*PROBLEM DETAILS*.
With both ends included, transcribe exactly the records below from their first line to the line that contains "Політика конфіденційності (101, 2518)".

(Stored data entries)

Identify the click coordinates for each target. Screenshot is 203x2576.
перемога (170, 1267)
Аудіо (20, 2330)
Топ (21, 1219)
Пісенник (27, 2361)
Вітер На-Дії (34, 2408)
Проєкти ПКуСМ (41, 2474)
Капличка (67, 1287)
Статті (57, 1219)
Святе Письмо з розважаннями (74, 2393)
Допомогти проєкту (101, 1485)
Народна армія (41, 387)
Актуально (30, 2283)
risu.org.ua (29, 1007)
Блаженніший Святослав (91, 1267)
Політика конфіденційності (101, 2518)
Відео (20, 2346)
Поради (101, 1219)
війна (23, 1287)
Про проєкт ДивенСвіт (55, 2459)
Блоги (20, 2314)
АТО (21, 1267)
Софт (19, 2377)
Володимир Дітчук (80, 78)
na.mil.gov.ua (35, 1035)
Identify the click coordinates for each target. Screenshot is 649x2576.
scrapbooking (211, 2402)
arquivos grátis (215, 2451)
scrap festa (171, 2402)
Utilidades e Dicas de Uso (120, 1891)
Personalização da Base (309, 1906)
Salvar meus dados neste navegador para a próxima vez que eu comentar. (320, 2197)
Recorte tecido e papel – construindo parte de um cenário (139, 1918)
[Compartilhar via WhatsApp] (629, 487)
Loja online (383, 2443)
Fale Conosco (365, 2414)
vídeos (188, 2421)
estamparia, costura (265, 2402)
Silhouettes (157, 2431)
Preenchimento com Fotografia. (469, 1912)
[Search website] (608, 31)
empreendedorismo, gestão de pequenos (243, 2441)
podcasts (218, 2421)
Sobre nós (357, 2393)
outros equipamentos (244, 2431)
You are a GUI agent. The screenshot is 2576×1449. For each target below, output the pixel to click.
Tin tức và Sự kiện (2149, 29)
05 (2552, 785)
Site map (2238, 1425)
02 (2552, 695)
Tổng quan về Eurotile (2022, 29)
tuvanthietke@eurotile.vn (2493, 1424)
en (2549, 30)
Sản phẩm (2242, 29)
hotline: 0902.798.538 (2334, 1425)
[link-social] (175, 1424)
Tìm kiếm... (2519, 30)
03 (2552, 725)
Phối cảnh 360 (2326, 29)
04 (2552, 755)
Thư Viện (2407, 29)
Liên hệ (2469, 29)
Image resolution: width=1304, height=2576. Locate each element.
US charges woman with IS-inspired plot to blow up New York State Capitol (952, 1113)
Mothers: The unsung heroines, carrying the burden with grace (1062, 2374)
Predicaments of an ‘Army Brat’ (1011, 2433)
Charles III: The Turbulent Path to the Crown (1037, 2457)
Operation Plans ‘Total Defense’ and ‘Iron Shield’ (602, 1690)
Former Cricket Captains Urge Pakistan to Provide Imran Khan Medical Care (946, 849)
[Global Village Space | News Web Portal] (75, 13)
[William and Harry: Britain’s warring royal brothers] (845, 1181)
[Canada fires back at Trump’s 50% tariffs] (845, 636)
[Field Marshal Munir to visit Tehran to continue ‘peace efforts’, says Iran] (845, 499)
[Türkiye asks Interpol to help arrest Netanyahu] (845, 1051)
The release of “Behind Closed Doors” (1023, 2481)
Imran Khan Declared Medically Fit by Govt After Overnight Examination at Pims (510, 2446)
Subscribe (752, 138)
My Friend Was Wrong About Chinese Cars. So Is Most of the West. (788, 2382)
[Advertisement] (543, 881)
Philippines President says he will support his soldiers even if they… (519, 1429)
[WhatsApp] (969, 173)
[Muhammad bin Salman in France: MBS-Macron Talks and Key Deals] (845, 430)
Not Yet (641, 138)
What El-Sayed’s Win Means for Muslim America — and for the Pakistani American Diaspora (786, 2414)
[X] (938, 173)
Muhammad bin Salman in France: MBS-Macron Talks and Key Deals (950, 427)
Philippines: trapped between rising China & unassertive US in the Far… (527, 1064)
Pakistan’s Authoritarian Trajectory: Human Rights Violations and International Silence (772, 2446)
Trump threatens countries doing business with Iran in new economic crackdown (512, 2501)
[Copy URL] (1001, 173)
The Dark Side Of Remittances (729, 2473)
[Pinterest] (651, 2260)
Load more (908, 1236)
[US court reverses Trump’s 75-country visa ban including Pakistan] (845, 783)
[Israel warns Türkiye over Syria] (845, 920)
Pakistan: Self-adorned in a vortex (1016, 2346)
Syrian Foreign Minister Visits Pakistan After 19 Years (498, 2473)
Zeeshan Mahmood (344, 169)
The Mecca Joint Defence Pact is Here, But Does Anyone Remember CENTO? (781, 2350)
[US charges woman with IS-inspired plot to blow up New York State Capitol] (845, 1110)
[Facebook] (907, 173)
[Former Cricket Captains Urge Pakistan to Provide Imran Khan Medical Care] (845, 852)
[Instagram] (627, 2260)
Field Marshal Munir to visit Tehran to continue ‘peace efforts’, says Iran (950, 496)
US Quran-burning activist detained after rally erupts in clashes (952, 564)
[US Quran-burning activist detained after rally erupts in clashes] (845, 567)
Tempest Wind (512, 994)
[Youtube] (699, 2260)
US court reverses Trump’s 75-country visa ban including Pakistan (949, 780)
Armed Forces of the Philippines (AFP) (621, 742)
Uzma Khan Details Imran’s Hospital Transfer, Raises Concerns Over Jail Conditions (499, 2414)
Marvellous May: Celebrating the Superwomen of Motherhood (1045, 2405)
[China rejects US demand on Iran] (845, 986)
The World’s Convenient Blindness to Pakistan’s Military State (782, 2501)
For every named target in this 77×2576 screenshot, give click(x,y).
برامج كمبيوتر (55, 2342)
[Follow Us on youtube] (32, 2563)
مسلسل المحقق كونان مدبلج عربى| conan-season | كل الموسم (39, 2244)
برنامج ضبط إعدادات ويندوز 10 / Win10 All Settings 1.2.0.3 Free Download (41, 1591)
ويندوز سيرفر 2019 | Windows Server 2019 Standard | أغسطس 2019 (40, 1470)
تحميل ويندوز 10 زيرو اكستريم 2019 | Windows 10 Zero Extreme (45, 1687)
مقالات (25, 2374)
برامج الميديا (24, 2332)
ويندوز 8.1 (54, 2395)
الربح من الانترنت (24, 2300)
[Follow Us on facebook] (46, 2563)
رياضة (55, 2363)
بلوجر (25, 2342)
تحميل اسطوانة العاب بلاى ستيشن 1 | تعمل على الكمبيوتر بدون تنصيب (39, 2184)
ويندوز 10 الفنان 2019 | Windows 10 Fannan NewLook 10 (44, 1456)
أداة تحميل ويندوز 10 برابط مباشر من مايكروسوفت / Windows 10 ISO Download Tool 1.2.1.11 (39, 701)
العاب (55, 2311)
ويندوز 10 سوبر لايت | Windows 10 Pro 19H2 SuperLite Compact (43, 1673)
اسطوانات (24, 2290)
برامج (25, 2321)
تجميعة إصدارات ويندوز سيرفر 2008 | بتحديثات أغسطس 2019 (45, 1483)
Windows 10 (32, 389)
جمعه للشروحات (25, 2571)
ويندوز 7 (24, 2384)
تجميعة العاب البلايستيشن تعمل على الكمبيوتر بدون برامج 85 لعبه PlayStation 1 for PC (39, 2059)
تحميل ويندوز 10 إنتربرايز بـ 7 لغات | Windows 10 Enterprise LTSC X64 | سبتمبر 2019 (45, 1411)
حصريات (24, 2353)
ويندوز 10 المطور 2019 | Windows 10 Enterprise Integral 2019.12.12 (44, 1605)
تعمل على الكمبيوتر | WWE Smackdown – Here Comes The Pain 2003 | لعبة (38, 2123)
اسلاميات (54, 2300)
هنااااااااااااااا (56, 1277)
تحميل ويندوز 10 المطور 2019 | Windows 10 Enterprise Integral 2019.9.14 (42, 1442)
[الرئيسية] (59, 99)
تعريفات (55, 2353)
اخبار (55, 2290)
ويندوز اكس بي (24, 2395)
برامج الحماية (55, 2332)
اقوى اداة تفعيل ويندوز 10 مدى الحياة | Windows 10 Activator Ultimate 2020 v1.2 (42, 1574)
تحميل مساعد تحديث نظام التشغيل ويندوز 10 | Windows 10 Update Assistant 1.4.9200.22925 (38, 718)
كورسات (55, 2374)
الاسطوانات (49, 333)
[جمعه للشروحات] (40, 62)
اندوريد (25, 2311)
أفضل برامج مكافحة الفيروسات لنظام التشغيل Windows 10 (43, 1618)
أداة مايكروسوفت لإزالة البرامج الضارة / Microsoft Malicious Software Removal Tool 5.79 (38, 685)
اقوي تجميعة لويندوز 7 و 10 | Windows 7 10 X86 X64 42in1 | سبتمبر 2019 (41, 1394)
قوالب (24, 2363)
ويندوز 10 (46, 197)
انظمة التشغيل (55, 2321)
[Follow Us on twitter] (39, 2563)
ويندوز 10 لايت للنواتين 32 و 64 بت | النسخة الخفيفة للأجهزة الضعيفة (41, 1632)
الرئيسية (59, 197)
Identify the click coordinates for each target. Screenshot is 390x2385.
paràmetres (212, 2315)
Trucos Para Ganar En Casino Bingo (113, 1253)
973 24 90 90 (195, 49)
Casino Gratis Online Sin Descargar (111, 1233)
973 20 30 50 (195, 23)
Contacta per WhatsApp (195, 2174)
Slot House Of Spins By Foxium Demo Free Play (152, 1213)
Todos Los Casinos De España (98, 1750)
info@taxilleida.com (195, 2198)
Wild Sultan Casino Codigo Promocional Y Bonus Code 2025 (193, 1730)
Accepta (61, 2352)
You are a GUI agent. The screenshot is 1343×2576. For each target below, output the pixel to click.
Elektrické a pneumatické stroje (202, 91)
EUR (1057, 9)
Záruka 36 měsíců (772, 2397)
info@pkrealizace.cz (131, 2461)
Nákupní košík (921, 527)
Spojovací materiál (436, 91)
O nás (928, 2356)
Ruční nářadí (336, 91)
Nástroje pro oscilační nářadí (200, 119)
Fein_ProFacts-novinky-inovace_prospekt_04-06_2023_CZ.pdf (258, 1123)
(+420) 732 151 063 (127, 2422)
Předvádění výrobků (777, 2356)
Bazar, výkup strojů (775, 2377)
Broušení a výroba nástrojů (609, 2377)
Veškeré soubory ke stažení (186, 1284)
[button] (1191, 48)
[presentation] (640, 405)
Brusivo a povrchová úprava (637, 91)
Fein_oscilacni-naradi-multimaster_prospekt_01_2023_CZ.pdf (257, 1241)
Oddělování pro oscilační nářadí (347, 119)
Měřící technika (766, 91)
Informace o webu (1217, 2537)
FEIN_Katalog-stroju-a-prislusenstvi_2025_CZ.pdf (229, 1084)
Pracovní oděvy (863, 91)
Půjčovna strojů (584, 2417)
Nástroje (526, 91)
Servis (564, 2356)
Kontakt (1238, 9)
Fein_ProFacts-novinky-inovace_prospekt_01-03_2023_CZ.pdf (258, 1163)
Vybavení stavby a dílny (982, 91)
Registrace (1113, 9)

*ANSWER TO THE EXERCISE*.
Identify the click coordinates for each target. Screenshot is 203x2576.
перемога (170, 1267)
Аудіо (20, 2330)
Топ (21, 1219)
Пісенник (27, 2361)
Вітер На-Дії (34, 2408)
Проєкти ПКуСМ (41, 2474)
Капличка (67, 1287)
Статті (57, 1219)
Святе Письмо з розважаннями (74, 2393)
Допомогти проєкту (101, 1485)
Народна армія (41, 387)
Актуально (30, 2283)
risu.org.ua (29, 1007)
Блаженніший Святослав (91, 1267)
Політика конфіденційності (101, 2518)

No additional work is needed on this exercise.